### WHAT TO PRODUCE:
Would you write out the lines below exactly, from the one containing "Select scan ID #14" to the very last, but without the pictures?

### Pixel coordinate grounding data:
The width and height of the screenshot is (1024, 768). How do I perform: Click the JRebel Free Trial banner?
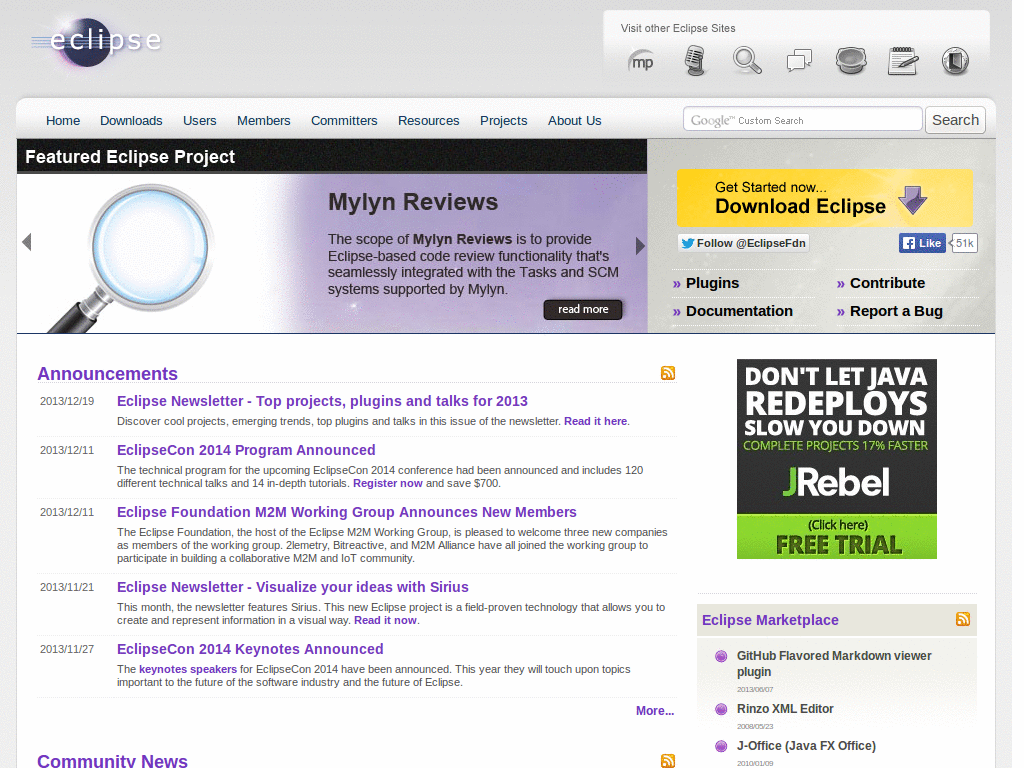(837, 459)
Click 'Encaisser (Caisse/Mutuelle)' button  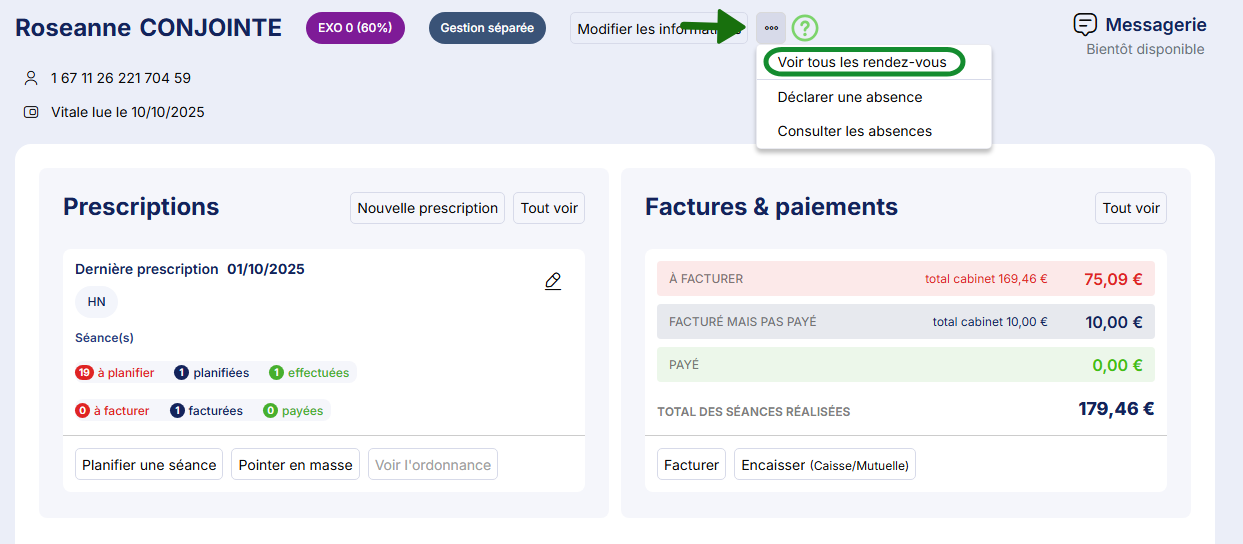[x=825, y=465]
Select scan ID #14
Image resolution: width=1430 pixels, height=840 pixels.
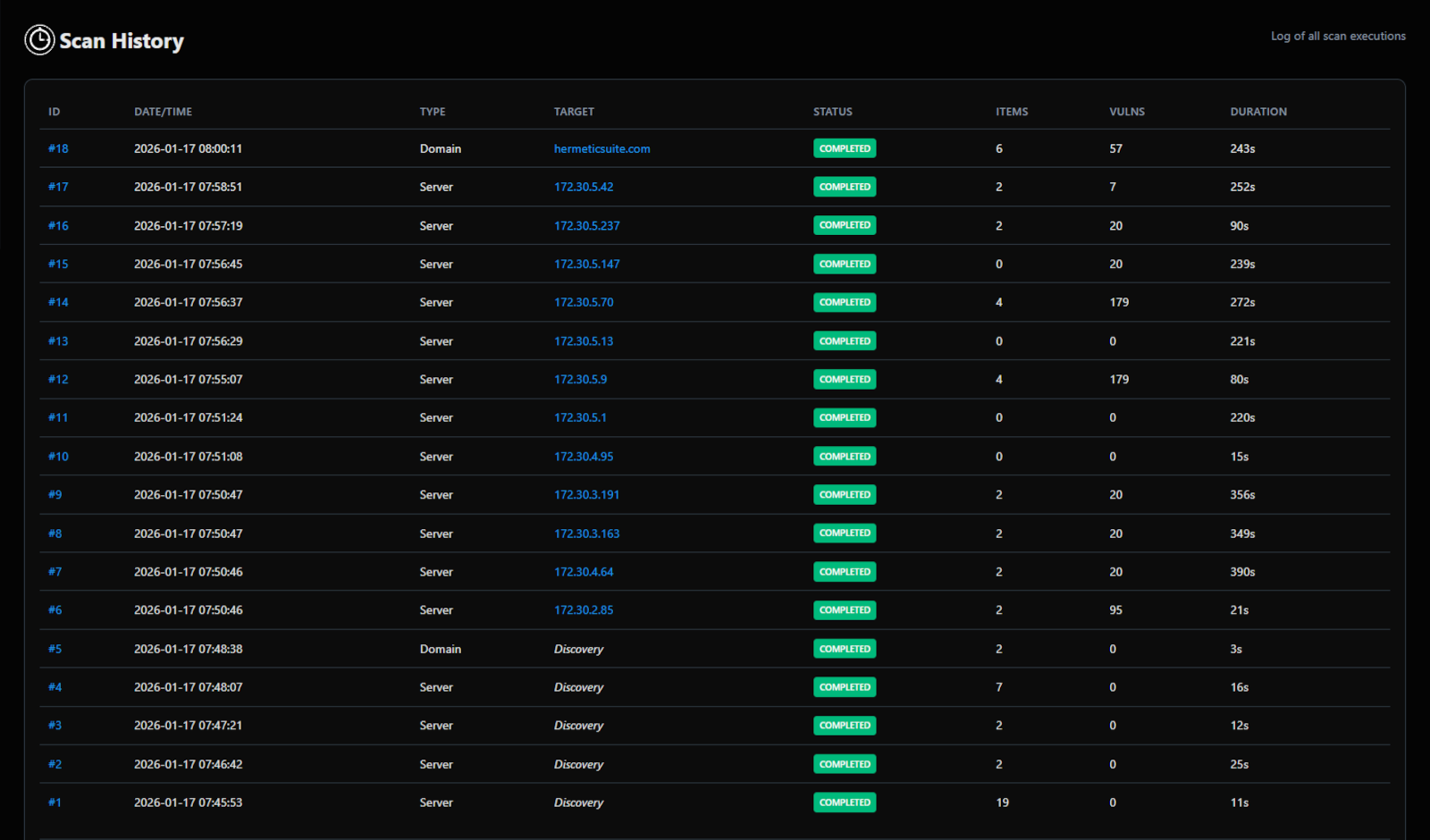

### ANSWER:
Select scan ID #14
Image resolution: width=1430 pixels, height=840 pixels.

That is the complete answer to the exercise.